Intersection of the blowing up and the exceptional curve for a concrete example

Question

Let $f(x,y)=x^2y+xy^2 - x^4-y^4=0$ be an affine curve.

Consider its blowing up at the origin, namely $x^2y+xy^2 = x^4+y^4$ and $xu=ty$ in $\mathbb{A}^2 \times \mathbb{P}^1$.

If $t \neq 0$ then we can set $y=xu$ and substituting this to the equation of curve, we obatin $x^3(2u-x(1+u^4))=0$, which implies the intersection of the blowing up and the exceptional curve is the point $u=0,x=0$. Because $f(x,y)=f(y,x)$, we get the same result for the case $ u \neq 0$ with $x=ty$, namely, we obtain $t=0,y=0$. Thus intersection of the blowing up and the exceptional curve is constructed by these two points. Is it correct?

---

Receive a comment.

I was wrong.

Case I.

$u=1$ and $x^2y+xy^2 = x^4+y^4$ and $xu=ty$ in $\mathbb{A}^2 \times \mathbb{P}^1$. Then, $x^3\{u+u^2-x(1+u^4)\}=0$ and thus the intersection of exceptional curve $\{x=0\}$ and the blowing up is given by the equation $ u+u^2-0\times(1+u^4)=0$. Thus $u=0$ and $u=-1$ are the intersection.

Case II.

$t=1$ and $x^2y+xy^2 = x^4+y^4$ and $xu=ty$ in $\mathbb{A}^2 \times \mathbb{P}^1$. Then, $y^3\{t+t^2-y(1+t^4)\}=0$ and thus the intersection of exceptional curve $\{y=0\}$ and the blowing up is given by the equation $ t+t^2-0\times(1+t^4)=0$. Thus $t=0$ and $t=-1$ are the intersection.

Because $(t:u)=(1:-1)=(-1:1)$, $t=-1$ in case II and $u=-1$ in case I are same points, thus the intersection of the blowing up and the exceptional curve consist three distinct points.

Answer 1

No, your answer is not correct. After substituting $y=xu$ you simplified incorrectly: your $2u$ should be $-u-u^2$.

In general, points of the exceptional curve correspond to tangent directions at the origin, and points of the intersection are tangent directions to your original curve. You can find these by just taking the lowest-degree homogeneous part of your equation and factorising it. If you do this for your example, what do you get?
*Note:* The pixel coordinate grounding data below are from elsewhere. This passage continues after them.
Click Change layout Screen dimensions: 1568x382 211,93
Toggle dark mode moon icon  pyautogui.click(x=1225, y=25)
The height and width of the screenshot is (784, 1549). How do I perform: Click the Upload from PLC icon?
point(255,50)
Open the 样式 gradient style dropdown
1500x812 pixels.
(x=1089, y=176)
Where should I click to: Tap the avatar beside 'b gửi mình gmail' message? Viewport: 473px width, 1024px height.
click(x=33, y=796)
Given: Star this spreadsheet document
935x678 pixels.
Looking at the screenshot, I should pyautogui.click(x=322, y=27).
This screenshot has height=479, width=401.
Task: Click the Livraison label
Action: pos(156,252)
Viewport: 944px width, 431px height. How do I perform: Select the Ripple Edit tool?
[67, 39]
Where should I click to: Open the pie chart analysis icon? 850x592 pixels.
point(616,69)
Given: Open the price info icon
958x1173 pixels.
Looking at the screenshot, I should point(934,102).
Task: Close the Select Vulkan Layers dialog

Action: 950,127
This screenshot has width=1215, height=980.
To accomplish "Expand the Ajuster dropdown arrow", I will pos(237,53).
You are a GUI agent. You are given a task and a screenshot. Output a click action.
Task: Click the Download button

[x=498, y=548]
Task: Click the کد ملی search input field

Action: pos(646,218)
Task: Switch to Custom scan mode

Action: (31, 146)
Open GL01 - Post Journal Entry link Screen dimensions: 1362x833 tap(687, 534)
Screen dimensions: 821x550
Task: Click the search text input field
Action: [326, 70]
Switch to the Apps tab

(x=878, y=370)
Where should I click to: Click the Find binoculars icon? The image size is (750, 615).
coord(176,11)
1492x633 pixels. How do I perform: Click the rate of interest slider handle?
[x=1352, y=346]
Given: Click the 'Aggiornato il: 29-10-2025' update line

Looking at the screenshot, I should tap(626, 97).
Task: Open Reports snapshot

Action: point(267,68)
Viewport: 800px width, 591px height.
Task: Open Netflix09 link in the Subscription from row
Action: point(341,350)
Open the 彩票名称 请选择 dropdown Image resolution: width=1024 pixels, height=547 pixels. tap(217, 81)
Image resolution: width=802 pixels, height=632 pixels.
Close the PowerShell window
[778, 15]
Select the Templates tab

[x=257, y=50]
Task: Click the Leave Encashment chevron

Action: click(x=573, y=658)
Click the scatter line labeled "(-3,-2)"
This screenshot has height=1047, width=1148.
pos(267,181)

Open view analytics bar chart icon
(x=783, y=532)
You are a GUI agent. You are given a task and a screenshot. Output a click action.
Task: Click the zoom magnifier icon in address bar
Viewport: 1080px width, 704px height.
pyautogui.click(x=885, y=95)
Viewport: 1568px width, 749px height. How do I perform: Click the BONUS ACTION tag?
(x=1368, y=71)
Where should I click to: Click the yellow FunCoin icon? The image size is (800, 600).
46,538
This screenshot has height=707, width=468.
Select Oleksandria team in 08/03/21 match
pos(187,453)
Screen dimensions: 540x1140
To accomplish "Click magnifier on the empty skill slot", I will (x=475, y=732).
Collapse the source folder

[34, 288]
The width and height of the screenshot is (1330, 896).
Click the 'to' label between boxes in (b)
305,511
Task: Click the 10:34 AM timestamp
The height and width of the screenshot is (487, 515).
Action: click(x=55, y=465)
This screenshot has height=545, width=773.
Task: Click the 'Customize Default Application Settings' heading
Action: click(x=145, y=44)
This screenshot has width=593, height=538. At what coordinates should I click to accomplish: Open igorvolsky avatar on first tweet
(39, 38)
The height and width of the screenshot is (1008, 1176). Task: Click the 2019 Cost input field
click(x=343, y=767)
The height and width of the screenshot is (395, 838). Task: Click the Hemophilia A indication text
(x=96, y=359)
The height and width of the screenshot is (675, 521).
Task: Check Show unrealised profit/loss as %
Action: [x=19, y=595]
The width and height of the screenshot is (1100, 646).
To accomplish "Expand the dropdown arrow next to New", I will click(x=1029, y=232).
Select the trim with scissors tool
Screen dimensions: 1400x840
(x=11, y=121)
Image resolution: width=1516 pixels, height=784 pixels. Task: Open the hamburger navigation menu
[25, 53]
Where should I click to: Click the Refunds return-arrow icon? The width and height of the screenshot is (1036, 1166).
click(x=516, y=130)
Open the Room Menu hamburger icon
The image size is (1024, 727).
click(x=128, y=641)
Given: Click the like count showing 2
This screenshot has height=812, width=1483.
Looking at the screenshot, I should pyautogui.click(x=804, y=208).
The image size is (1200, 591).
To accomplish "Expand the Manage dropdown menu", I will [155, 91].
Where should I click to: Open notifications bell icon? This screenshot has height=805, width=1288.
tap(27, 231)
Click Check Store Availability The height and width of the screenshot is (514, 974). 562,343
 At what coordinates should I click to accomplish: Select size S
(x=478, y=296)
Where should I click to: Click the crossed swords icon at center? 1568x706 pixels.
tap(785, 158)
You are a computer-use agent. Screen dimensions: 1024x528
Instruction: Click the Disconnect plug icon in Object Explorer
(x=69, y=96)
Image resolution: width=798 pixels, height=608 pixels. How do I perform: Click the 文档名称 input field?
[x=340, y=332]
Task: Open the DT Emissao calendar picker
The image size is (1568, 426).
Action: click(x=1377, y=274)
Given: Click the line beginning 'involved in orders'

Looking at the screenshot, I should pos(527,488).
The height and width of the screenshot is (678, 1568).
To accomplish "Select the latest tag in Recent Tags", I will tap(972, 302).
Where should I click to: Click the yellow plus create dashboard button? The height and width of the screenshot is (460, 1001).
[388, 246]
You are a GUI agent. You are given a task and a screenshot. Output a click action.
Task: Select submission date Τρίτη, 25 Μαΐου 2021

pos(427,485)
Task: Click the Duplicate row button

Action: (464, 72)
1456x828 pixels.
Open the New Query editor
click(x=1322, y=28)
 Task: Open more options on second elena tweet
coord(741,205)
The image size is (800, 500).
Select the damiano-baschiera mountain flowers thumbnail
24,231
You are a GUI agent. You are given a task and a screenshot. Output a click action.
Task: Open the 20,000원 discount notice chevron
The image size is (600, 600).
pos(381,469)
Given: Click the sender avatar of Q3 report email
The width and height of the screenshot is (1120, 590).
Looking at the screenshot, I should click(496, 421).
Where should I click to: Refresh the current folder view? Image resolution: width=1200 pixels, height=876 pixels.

For additional fun, you can use your favourite graphing software to make a picture. The free online tool Desmos produces the following picture in your example:

Of course this "method" comes with a warning: the picture only shows real points of the curve, hence only the real tangent directions are visible. Nevertheless, in this case it shows that something has gone wrong in your original calculations.

Answer 2

As Lazzaro Campoetti says, you've made a mistake in your calculations. After substituting $y = xz$ and simplifying, I find the equation $$ 0 = x^3(z(1+z) - x(1+z^4)) \, . $$ The factor $x^3$ corresponds to the exceptional locus. However, it is not a point, but a line: since $y = xz$, then $x = 0$ implies $y = 0$ and leaves $z$ unconstrained. Thus the exceptional locus is the $z$-axis, i.e., the vertical line $x = 0, y = 0$.

The other factor $z(1+z) - x(1+z^4)$ is the strict transform of the curve. Since $y = xz$, setting $z(1+z) - x(1+z^4) = 0$ we obtain the parametric equation $$ (x,y,z) = \left(\frac{z(1+z)}{1+z^4}, \frac{z^2(1+z)}{1+z^4}, z \right) \, . $$ To find the intersection with the exceptional locus, we must find the points where $x = 0, y = 0$. Since $y = xz$, then it suffices to solve $0 = x = \frac{z(1+z)}{1+z^4}$. Thus we find that the strict transform intersects the exceptional locus when $z = 0$ and $z = -1$. However, there is also one more intersection at infinity, since $$ x = \frac{z(1+z)}{1+z^4} \to 0 \quad \text{as $z\to \infty$} \, . $$ (You could also show this by setting $z = Z_1/Z_0$, clearing denominators, and then setting $Z_0 = 0$.) You can see these features in the plot in this SageMath cell.

Moreover, based on considerations of the tangent directions at the singular point $(0,0)$ of the original curve, you should expect there to be $3$ intersections. The coordinate $z = y/x$ keeps track of the tangent slopes, and as I mentioned in this comment, the tangent lines at the origin and $x = 0$, $y = 0$, and $y = -x$, which have slopes $\infty$, $0$, and $-1$.